[Collected data]
====================

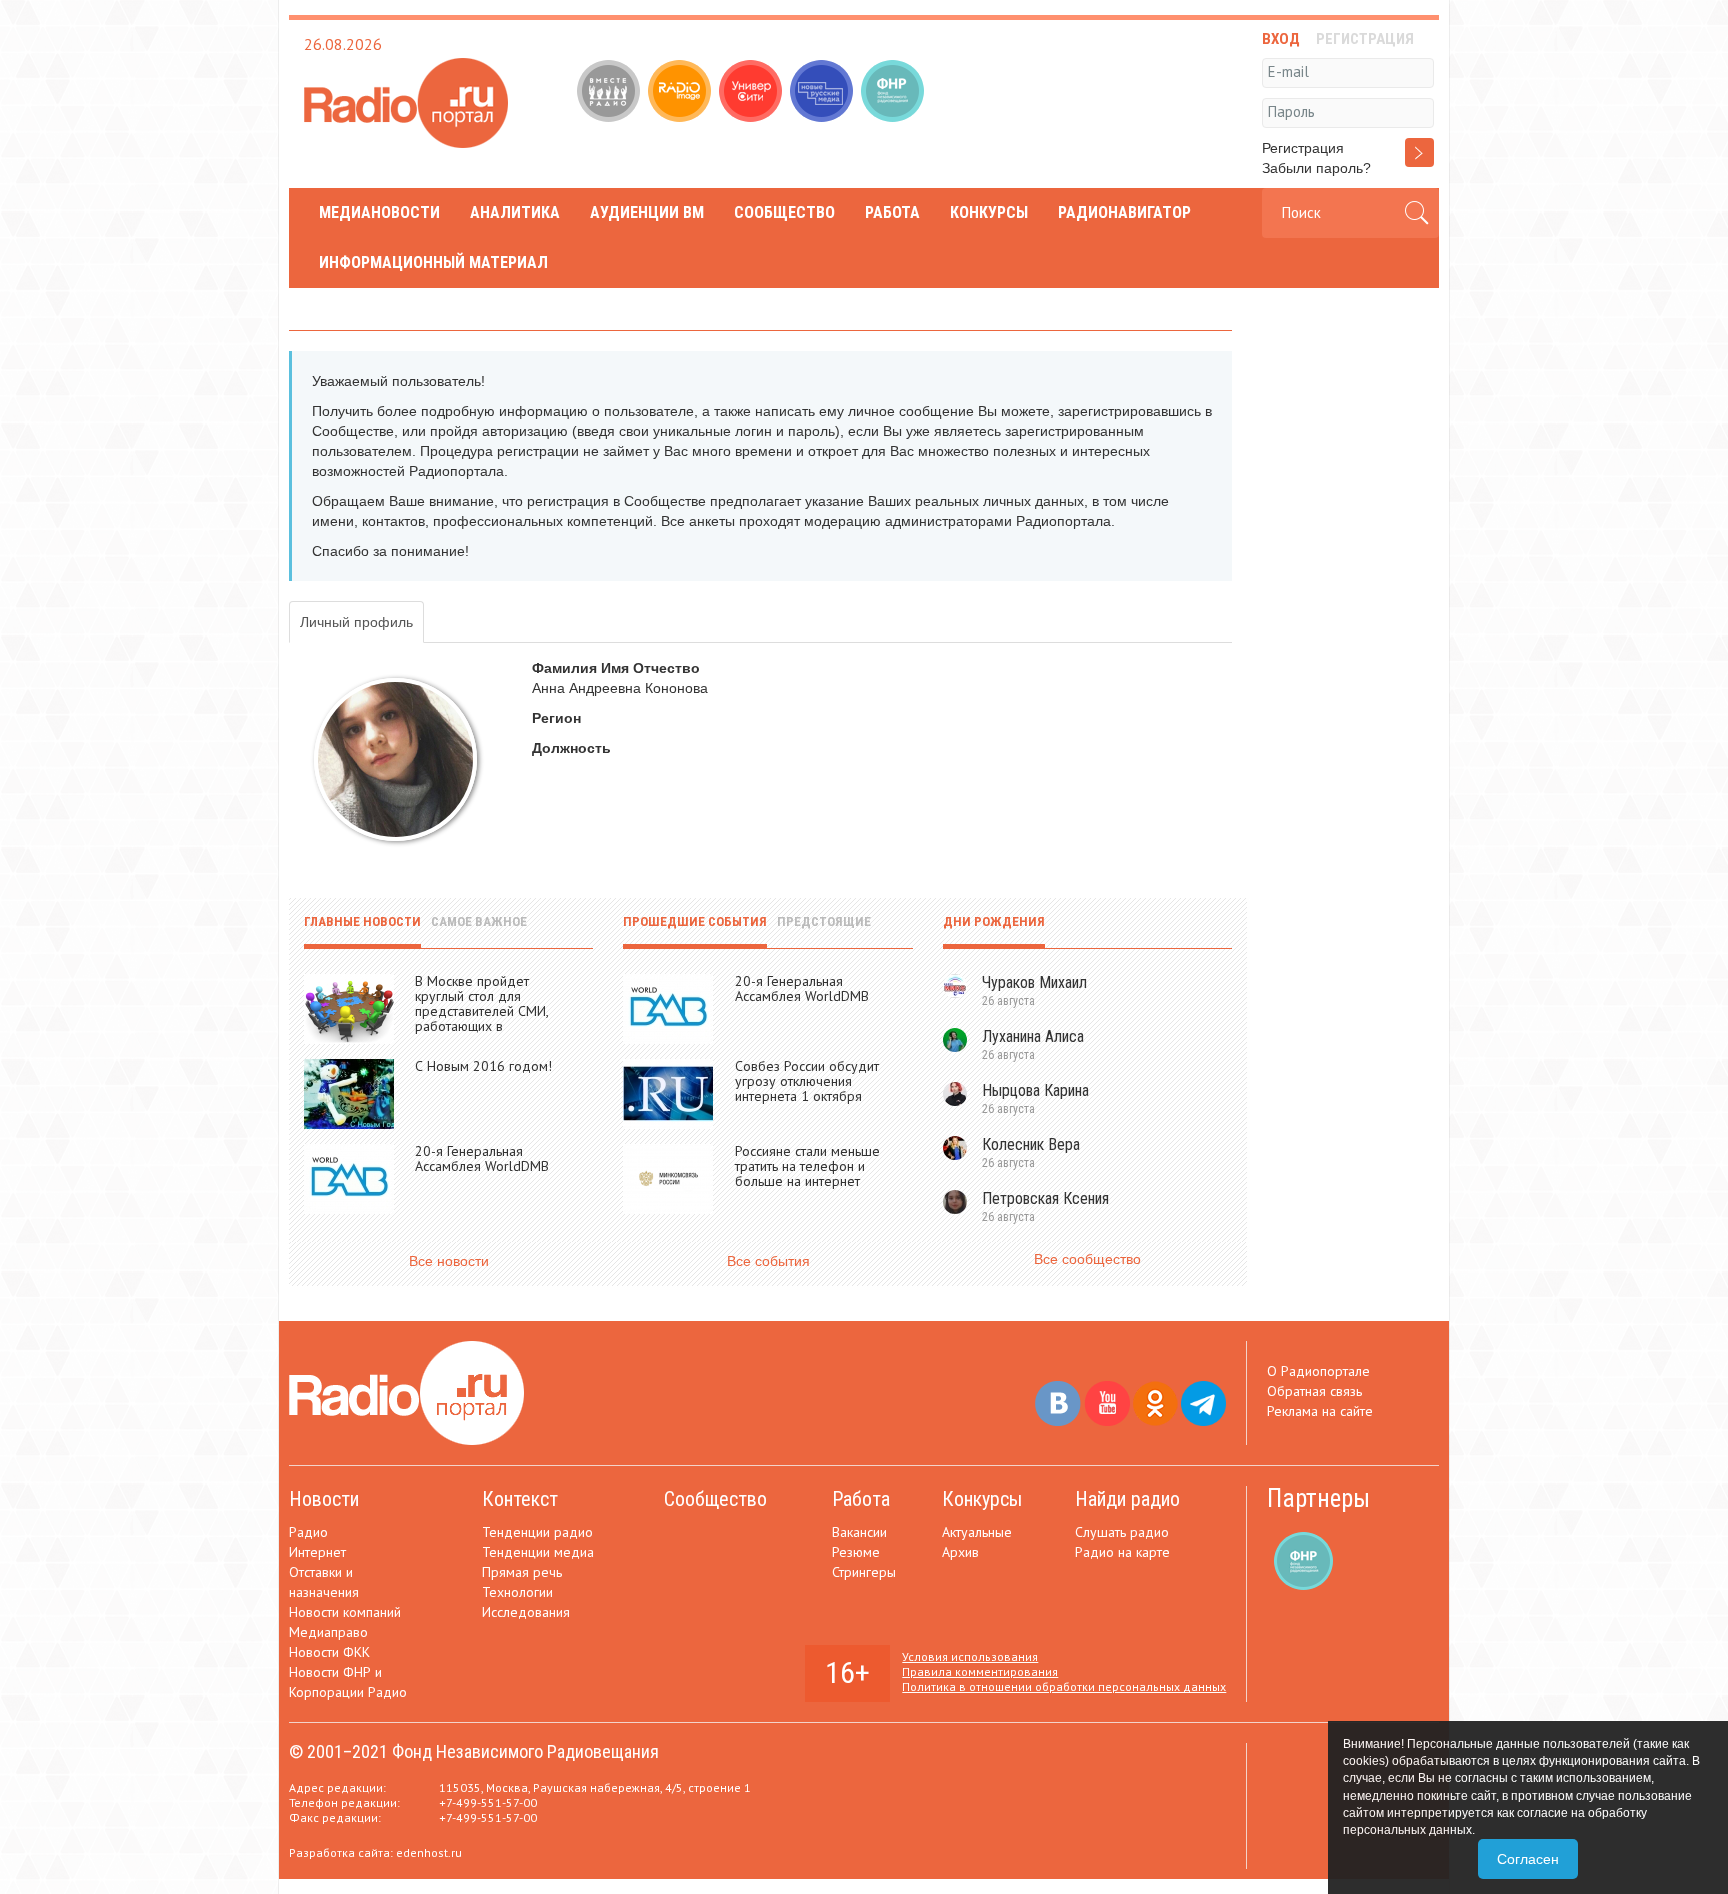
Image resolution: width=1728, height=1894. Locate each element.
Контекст (520, 1499)
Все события (768, 1261)
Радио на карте (1122, 1552)
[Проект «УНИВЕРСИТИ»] (752, 93)
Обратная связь (1314, 1391)
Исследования (526, 1612)
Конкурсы (989, 212)
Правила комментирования (980, 1671)
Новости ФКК (329, 1652)
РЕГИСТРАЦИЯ (1365, 39)
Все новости (449, 1261)
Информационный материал (433, 262)
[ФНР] (894, 93)
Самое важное (479, 921)
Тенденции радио (537, 1532)
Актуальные (977, 1532)
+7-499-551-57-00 (488, 1802)
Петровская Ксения (1045, 1198)
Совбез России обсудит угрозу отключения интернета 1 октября (807, 1081)
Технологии (517, 1592)
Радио (308, 1532)
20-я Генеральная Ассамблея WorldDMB (482, 1158)
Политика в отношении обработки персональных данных (1064, 1686)
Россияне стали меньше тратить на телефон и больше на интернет (807, 1166)
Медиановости (379, 212)
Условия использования (970, 1656)
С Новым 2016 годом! (483, 1066)
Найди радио (1127, 1499)
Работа (892, 212)
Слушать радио (1122, 1532)
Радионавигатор (1124, 212)
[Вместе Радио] (610, 93)
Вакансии (859, 1532)
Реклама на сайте (1320, 1411)
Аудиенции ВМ (647, 212)
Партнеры (1318, 1498)
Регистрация (1303, 148)
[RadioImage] (681, 93)
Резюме (856, 1552)
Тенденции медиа (538, 1552)
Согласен (1528, 1859)
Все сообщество (1087, 1259)
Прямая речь (522, 1572)
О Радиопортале (1318, 1371)
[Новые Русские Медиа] (823, 93)
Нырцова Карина (1035, 1090)
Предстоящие (824, 921)
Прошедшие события (695, 921)
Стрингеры (864, 1572)
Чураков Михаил (1034, 982)
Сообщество (784, 212)
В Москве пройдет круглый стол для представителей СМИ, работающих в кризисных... (481, 1011)
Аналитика (515, 212)
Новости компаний (345, 1612)
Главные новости (362, 921)
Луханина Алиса (1033, 1036)
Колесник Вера (1031, 1144)
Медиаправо (328, 1632)
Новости (324, 1499)
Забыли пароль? (1316, 168)
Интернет (317, 1552)
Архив (960, 1552)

====================

About this task:
Starting at the line that contains "Новости компаний (345, 1612)", write out every line through the end of the entries, exactly and with nothing added.

Answer to the exercise:
Новости компаний (345, 1612)
Главные новости (362, 921)
Луханина Алиса (1033, 1036)
Колесник Вера (1031, 1144)
Медиаправо (328, 1632)
Новости (324, 1499)
Забыли пароль? (1316, 168)
Интернет (317, 1552)
Архив (960, 1552)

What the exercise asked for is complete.